Code

The below methods were called a variable number of times in each run (30-360 frames). Multiple runs were used to find the average speed of each method. For more detail on the benchmarking process, see this Github link.

""" =============================== Pillow  =============================== """
from PIL import ImageGrab
def get_screenshot():
    return ImageGrab.grab(bbox=BBOX)


""" ===============================   MSS   =============================== """
import mss
import numpy as np
sct = mss.mss()
def get_screenshot():
    return np.asarray(sct.grab(sct.monitors[0] if not BBOX else BBOX))


""" ===============================  DXcam  =============================== """
import dxcam
camera = dxcam.create()
# Video mode was turned to False for the UFO 60FPS test to test
# DXcam's raw video capture speed, without cache optimizations.
camera.start(target_fps=0, video_mode=True, region=BBOX)
def get_screenshot():
    return camera.get_latest_frame()


""" =============================== np.sum  =============================== """
import numpy as np
screenshot = np.asarray("Taken using MSS, not counted in time taken")
def get_screenshot():
    # Simulating iteration over all pixels
    total = screenshot.sum()
    print("Sum of pixel values:", total)
    return screenshot

Windows

Tip

TLDR; Use DXcam. Expect ~100 FPS for mid tier PCs.

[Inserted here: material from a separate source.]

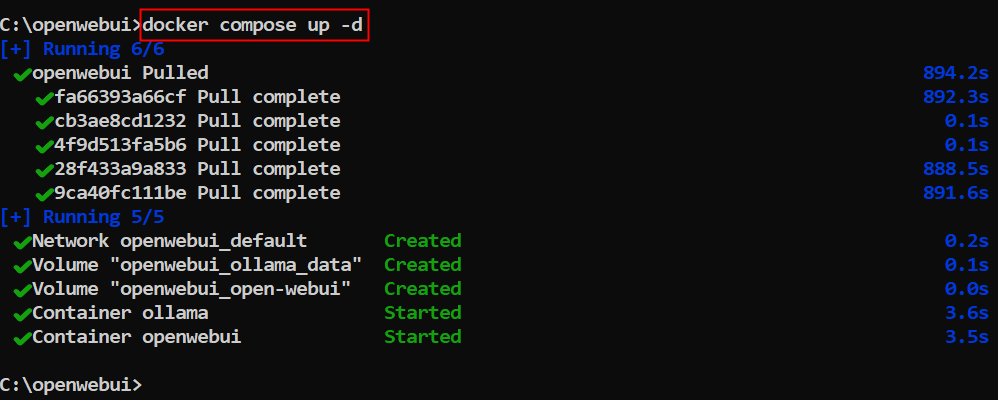Click the checkmark next to 28f433a9a833 layer
The height and width of the screenshot is (400, 998).
click(x=43, y=170)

DXcam grabs the raw screen faster, and has optimizations if the image doesn’t always change. MSS is fine for cross-platform and ease of use, but will be about 3 times slower on Windows.

Results

FPS is displayed as mean ± σ. Results on a mid tier 1920x1200 Windows laptop:

Test Type Pillow MSS DXcam np.sum(screen)
Static 27 ± 0.5 29 ± 0.1 170 ± 3.4* ~650
Dynamic 22 ± 1.4 28 ± 0.7 96 ± 9.2* ~650
UFO 60FPS ~19 ~25 ~60 ~650
Small Region 27 ± 0.7 57 ± 0.3 387 ± 11.4* ~5000

np.sum(screen) serves as a baseline. It measures how many times Numpy can iterate through the whole image in one second.

*See details.

Details

DXcam has a lot of optimizations, including only processing / outputting new frames when something’s changed (along with a “video mode” that kind of? controls this feature). This makes it hard to compare with the others objectively. But overall, DXcam is much faster than both of the other options, both in terms of capturing the raw screen and real usage. So just use it on Windows.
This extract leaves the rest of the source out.